The task:
Answer these questions from the excerpt on customization point objects:
1. Which concept must the type of a customization point object satisfy?
2. What must be true of all instances of a specific customization point object type?
3. In every translation unit where a named customization point object is defined, what must that name refer to?

The constraints upon, and latitude of, implementations of the Ranges library follow the same constraints and latitudes for implementations of the C++ standard library as specified in ISO/IEC 14882:2014 §[conforming].
A customization point object is a function object ([function.objects]) with a literal class type that interacts with user-defined types while enforcing semantic requirements on that interaction.
The type of a customization point object shall satisfy Semiregular ([concepts.lib.object.semiregular]).
All instances of a specific customization point object type shall be equal ([concepts.lib.general.equality]).
The type of a customization point object T shall satisfy Invocable<const T, Args...> ([concepts.lib.callable.invocable]) when the types of Args... meet the requirements specified in that customization point object's definition. Otherwise, T shall not have a function call operator that participates in overload resolution.
Each customization point object type constrains its return type to satisfy a particular concept.
The library defines several named customization point objects. In every translation unit where such a name is defined, it shall refer to the same instance of the customization point object.
[ Note: Many of the customization point objects in the library evaluate function call expressions with an unqualified name which results in a call to a user-defined function found by argument dependent name lookup ( ISO/IEC 14882:2014 §[basic.lookup.argdep]). To preclude such an expression resulting in a call to unconstrained functions with the same name in namespace std, customization point objects specify that lookup for these expressions is performed in a context that includes deleted overloads matching the signatures of overloads defined in namespace std. When the deleted overloads are viable, user-defined overloads must be more specialized ( ISO/IEC 14882:2014 §[temp.func.order]) or more constrained (Concepts TS [temp.constr.order]) to be used by a customization point object. — end note ]

Data block:
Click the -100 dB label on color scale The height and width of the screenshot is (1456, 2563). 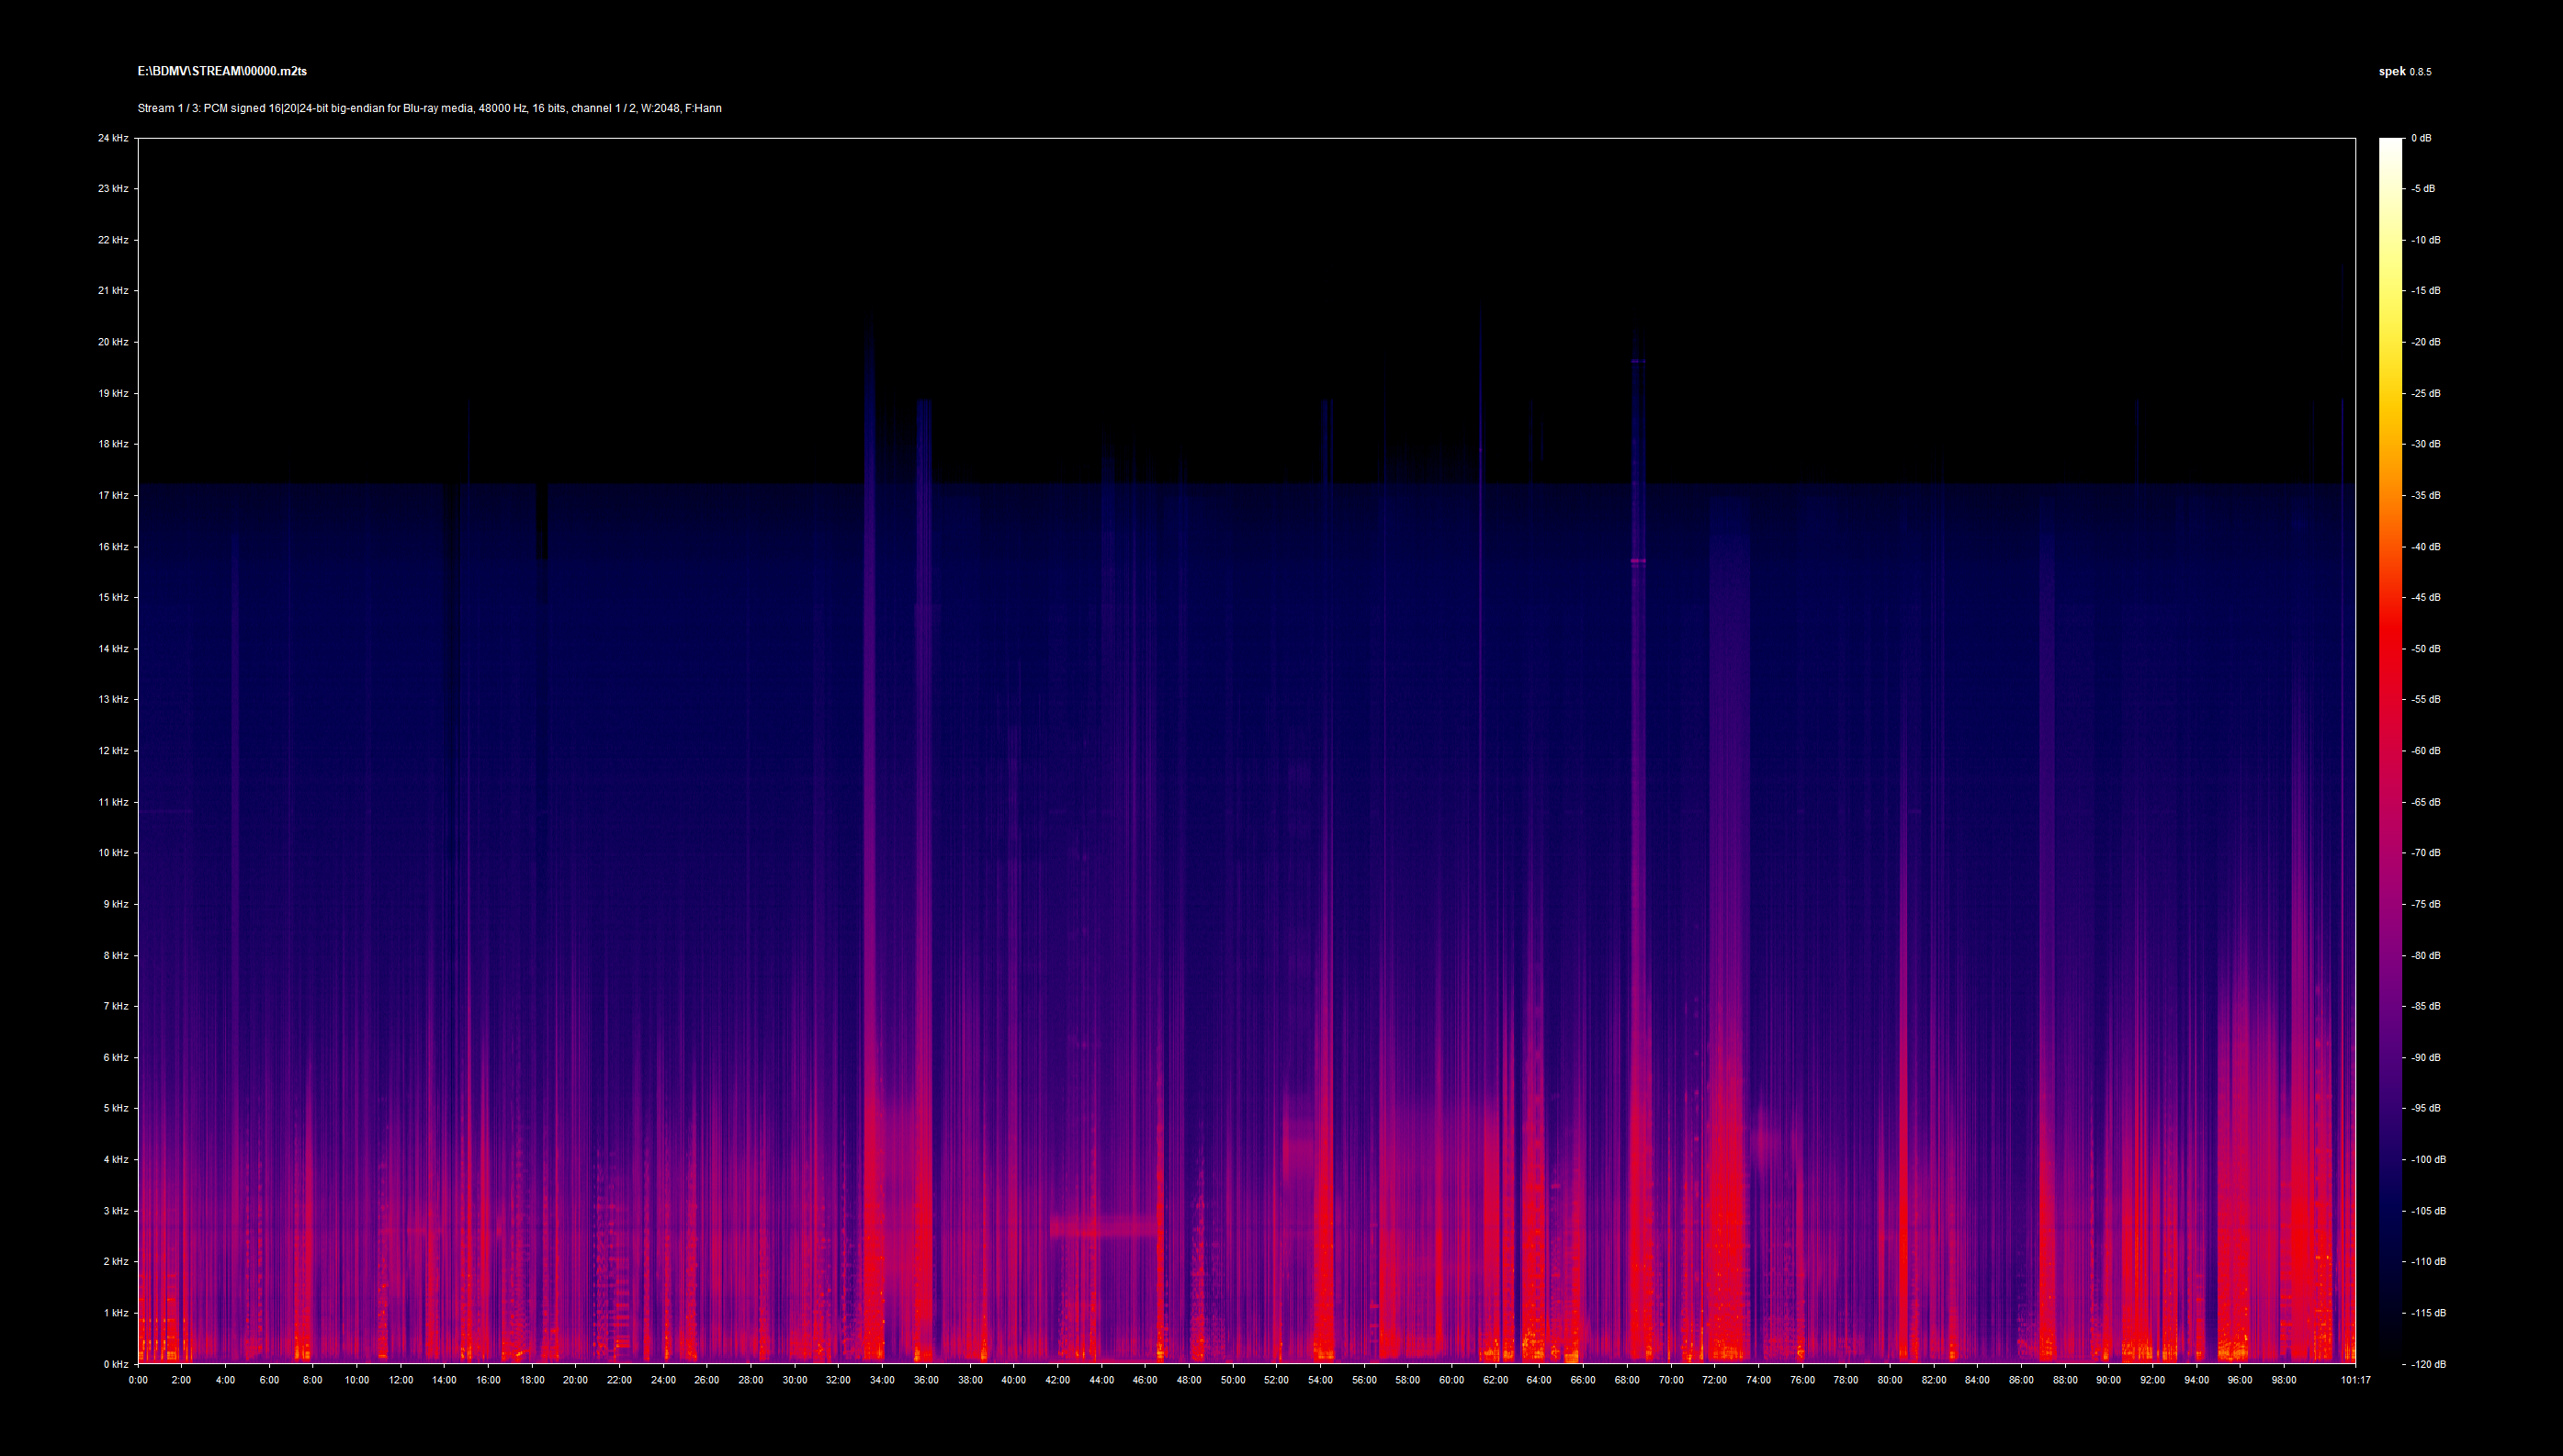[x=2427, y=1160]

Task result:
1. Semiregular.
2. They shall be equal.
3. The same instance of the customization point object.